Ranger7374 wrote:
Again you are being mislead, for life, liberty and the pursuit of happiness is guaranteed as long as it is in harmony with natural law.
Have you ever questioned where and how, the constitution was derived?
Have you?
Ranger7374 wrote:
St. Thomas Aquinas stated: "Any law that does not abide by nature is no law at all."
before Aquinas, there was Cicero, who stated the same. Then there was Jesus who said something similar, and if we go further back in time Aristotle, Plato, and Socrates, and Solon all repeated this principle, even Moses acknowledged this principle.
Almost every leader in history has done this Ranger. Politicians have always sought the endorsement of higher powers. Aquinas might have made his appeal to nature in relation to a specific circumstance where such endorsement suited his objective.
The problem with "nature" is that people can't actually see it in any objective way, leaving them to speculate, develop their own theories or subscribe to preexisting theories, which makes everything, including Aquinas's appeal to "nature", entirely subjective.
Ranger7374 wrote:
What right does man have to change a belief that sets the foundation for human relations, 3000 years after its establishment?
I guess the same right that Moses had when he did it. Maybe the same right the Council of Nicaea had when they did it. Maybe the same right that Martin Luther had when he did it, or any of the people involved with any of the numerous bifurcations and reformations that litter Christian history. I've actually heard that many Christians refuse to believe that Catholics are Christians. You folks are so fragmented and conflicted over what "nature" really says, it makes me wonder how you expect secularists to buy into any of it.
And we often DO have our own versions... I limit my view of nature to what we can objectively see. This makes the rules very easy to understand... things like how you have to eat or you die. Everything else is subject to our personal views.
Ranger7374 wrote:
Let's say it this way, why do you support changing a long established institution for light and transient reasons?
First of all, telling people they can't marry the ones they love is not light, nor is it transient.
Secondly, you're comparing a somewhat common feature of the human race with a specific (albeit, popular) form of folklore. If anything, it's your folklore that is transient. Look around... not every country in the world has a Christian population, but they all have homosexuals. Homosexuals have also been around for a LOT longer than 3,000 years... That's because unlike "nature" (since that's what you're calling your folklore) homosexuality wasn't "thought up", it's been a reality as long as humans have existed. Your nature isn't the first version of The Truth ever conceived either and it probably won't be the last.
So, the chances are very high that in another 6,000 years (if we haven't killed ourselves off by then) Christians will only exist in text books and homosexuals will still be a reality.
Ranger7374 wrote:
Because you are supporting a cause that is totally against the Declaration of Independence, the foundation of the Constitution.

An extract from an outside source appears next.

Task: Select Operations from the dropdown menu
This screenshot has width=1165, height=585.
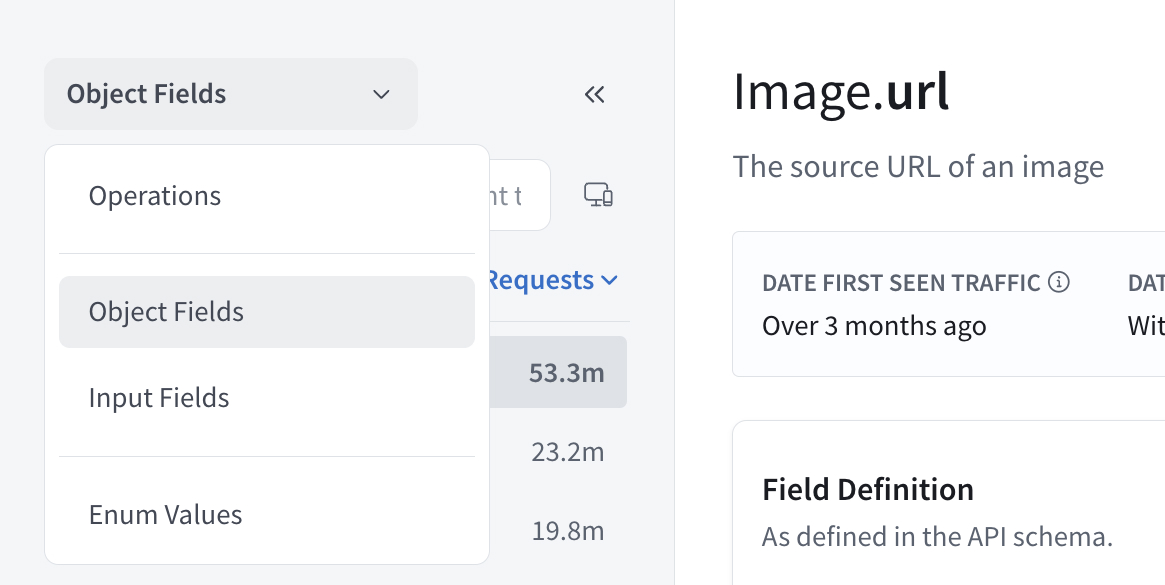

I'd love to hear you explain that to the author of the Declaration of Independence, who refused to sign the Constitution. His name is Thomas Jefferson - go ahead and explain how the purpose of his Declaration of Independence from overbearing authority was really a call for creating an overbearing authority.
Ranger7374 wrote:
If the foundation of the Constitution is usurped then the Constitution is usurped and there is no Constitution. That is Common Sense.
That depends on who is doing the usurping. If it's a judge setting a precedent, then yes - but in this case you are the one usurping the foundation of the Constitution through reckless misinterpretation but the effect is zero because all you're doing is making me shake my head.
Ranger7374 wrote:
Just like the Dred Scott case, Roe vs Wade, and this same-sex marriage thing, each ruling was against nature which divided the nation. Do you not see this?
No... Maybe I'm not using the same drugs as you.